The poems in Loose Woman by Sandra Cisneros are exactly what you might expect, based on the title and the poet's photo on the back cover. Cisneros is feisty and passionate, spilling her emotions across the pages in poems such as "You My Saltwater Pearl":
You my saltwater pearl,
my mother, my father,
my bastard child,
heaven and hurt,
you my slavery of sadness,
my wrinkled heart.
Little coin of my eye,
my tulip, my tin cup,
my woman, my boy,
to keep and be kept by,
to rankle and rile.
The jacket of the book is a mesmerizing collage of Latino and religious photos and images. Much of Cisneros' poetry inside reflects on her Mexican roots.

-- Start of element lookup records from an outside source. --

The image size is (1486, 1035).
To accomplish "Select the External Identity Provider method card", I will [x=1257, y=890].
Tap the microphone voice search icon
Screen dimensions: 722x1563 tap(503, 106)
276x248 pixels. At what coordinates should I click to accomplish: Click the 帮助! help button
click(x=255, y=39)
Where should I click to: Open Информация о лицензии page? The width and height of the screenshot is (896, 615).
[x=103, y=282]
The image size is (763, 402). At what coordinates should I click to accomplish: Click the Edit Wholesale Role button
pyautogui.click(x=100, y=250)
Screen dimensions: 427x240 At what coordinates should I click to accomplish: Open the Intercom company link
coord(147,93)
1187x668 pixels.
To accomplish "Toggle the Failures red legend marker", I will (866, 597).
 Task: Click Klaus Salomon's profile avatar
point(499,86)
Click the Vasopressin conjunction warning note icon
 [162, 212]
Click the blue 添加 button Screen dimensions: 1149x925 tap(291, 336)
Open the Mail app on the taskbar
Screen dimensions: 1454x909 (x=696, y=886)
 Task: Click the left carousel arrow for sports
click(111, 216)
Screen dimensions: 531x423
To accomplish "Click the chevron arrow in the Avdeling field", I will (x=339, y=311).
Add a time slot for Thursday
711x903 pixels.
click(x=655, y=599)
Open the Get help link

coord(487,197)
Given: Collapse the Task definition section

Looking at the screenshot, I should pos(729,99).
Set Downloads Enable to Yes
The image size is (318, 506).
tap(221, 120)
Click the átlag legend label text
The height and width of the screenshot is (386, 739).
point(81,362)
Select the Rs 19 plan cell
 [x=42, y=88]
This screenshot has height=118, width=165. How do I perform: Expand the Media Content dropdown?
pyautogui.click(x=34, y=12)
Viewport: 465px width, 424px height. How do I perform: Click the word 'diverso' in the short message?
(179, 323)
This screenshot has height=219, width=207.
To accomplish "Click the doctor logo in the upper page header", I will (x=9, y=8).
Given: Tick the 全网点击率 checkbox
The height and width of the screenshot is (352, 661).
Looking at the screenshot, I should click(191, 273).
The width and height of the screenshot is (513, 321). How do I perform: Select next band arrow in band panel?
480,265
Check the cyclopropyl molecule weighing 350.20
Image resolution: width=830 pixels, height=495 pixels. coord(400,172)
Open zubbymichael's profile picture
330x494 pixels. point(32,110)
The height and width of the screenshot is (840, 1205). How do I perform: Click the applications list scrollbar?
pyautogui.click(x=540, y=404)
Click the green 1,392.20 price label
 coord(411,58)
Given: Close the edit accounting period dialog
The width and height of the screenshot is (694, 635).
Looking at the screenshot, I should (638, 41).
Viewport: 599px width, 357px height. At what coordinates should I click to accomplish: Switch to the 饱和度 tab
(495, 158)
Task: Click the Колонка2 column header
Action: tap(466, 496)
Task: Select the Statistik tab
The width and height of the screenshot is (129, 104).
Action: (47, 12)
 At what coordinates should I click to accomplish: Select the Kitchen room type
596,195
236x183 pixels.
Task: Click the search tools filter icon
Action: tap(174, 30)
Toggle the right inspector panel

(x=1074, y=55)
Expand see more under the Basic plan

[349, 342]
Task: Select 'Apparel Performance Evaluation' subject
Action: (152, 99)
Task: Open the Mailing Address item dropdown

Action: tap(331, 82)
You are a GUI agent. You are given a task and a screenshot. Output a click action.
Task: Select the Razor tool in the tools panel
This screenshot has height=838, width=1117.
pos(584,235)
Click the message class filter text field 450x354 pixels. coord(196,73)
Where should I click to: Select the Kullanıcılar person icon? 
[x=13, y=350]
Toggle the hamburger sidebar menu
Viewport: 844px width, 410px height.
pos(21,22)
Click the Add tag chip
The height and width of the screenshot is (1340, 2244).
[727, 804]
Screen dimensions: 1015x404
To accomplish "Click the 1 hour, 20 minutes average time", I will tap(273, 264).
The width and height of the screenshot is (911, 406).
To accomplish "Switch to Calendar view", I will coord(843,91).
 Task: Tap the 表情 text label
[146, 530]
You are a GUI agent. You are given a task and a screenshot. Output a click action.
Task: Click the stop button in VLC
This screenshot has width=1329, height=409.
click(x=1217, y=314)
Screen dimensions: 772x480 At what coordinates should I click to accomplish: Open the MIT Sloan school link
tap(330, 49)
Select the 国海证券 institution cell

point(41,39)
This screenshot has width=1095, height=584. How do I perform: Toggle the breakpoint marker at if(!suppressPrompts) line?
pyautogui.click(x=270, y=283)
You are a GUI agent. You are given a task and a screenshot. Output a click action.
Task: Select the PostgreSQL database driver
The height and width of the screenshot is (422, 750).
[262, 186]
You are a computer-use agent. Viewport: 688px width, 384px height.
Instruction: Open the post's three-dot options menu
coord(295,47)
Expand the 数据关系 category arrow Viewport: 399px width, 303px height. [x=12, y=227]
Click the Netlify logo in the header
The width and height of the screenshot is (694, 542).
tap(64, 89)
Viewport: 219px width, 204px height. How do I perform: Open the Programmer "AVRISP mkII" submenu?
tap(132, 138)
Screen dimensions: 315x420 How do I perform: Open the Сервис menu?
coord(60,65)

For example, the poem "You Bring Out the Mexican in Me":
You bring out the Mexican in me.
The hunkered thick dark spiral.
The core of a heart howl.
The bitter bile.
The tequila lagrimas on Saturday all
through next weekend Sunday.
You are the one I'd let go the other loves for,
surrender my one-woman house.
Allow you red wine in bed,
even with my vintage lace linens.
Maybe. Maybe.
Cisneros' poems are very intimate; they almost always address a "you" that is usually a past, current, or soon-to-be lover. She employs all the senses, pulling you into her world with lines like this from "Night Madness Poem":
In dreams the origami of the brain
opens like a fist, a pomegranate,
an expensive geometry.
If you are falling in love, getting over a bad breakup, or just in need of some saucy poetry, Loose Woman by Sandra Cisneros is just what the doctor ordered.